Background:
In my application written in C++, I have created 3 threads:
- AnalysisThread (or Producer) : it reads an input file, parses it, and generates patterns, and enqueue them into
std::queue
1.
- PatternIdRequestThread (or Consumer) : it deque patterns from the queue, and sends them, one by one, to database through a client (written in C++), which returns pattern uid which is then assigned to the corresponding pattern.
- ResultPersistenceThread : it does few more things, talks to database, and it works fine as expected, as far as CPU usage is concerned.
First two threads take 60-80% of CPU usage, each takes 35% on average.
Question:
I don't understand why some threads take high CPU usage.

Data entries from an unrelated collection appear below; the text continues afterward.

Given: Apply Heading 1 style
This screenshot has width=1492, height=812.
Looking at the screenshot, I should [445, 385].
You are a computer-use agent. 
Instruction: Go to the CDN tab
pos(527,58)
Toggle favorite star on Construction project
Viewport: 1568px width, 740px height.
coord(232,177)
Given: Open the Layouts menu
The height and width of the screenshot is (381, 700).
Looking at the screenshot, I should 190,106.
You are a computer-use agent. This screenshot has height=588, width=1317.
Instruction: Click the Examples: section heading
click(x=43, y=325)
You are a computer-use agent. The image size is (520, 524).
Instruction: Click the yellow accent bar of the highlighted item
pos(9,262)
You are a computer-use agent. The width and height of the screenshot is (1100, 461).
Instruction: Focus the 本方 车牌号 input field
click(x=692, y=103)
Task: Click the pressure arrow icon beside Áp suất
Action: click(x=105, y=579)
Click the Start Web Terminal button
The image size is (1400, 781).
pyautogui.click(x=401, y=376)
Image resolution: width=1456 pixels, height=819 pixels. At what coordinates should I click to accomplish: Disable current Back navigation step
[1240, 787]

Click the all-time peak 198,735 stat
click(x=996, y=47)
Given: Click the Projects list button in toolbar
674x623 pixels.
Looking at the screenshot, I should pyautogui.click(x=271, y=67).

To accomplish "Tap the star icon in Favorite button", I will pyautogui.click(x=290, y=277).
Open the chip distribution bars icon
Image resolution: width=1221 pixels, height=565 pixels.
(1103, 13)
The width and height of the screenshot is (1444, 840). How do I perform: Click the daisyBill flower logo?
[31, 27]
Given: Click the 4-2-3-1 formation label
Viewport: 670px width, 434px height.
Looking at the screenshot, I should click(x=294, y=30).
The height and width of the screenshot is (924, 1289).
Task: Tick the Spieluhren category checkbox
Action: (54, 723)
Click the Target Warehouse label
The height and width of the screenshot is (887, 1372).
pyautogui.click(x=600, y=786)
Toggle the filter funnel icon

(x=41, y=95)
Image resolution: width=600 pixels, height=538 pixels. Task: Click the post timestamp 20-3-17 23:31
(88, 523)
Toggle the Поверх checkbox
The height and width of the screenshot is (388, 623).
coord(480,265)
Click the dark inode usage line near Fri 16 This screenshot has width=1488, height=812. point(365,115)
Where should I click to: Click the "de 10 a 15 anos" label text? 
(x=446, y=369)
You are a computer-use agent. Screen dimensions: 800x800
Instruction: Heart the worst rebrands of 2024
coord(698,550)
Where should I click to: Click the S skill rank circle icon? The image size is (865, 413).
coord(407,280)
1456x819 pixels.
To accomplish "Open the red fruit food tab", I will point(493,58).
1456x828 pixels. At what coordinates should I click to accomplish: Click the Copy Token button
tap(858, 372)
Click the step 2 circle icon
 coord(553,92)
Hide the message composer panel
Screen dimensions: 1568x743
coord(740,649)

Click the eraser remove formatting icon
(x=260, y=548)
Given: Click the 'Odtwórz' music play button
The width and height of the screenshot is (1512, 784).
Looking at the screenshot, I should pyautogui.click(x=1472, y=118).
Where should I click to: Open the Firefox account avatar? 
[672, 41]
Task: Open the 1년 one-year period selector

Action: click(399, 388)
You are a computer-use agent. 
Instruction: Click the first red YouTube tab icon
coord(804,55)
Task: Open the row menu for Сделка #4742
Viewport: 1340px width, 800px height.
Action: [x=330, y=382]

I analyse it as follows : if it is the OS who makes decisions like context-switch, interrupt, and scheduling as to which thread should be given access to system resources, such as CPU time, then how come some threads in a process happen to use more CPU than the others? It looks like some threads forcefully takes CPU from the OS at gunpoint, or the OS has a real soft spot for some threads and so it is biased towards them from the very beginning, giving them all the resources it has. Why can't it be impartial and give them all equally?
I know that it is naive. But I get confused more if I think along this line : the OS gives access to CPU to a thread, based on the amount of work to be done by the thread, but how does the OS compute or predict the amount of work before executing it completely?
I wonder what are the causes for high CPU usage? How can we identify them? Is it possible to identify them just by looking at the code? What are the tools?
I'm using Visual Studio 2010.
1. I've my doubt about std::queue
as well. I know that standard containers aren't thread safe. But if exactly one thread enqueue items to queue, then is it safe if exactly one thread deque items from it? I imagine it be like a pipe, on one side you insert data, on the other, you remove data, then why would it be unsafe if its done simultenously? But that is not the real question in this topic, however, you can add a note in your answer, addressing this.
Updates:
After I realized that my consumer-thread was using busy-spin which I've fixed with Sleep for 3 seconds. This fix is temporary, and soon I will use Event instead. But even with Sleep, the CPU usage has dropped down to 30-40%, and occasionally it goes up to 50% which doesn't seem to be desirable from the usability point of view, as the system doesn't respond to other applications which the user is currently working with.
Is there any way that I can still improve on the high CPU usage? As said earlier, the producer thread (which now uses most of the CPU cycles) reads a file, parses packets (of some format) in it, and generates patterns out of them. If I use sleep, then the CPU usage would decrease but would it be a good idea? What are the common ways to solve it?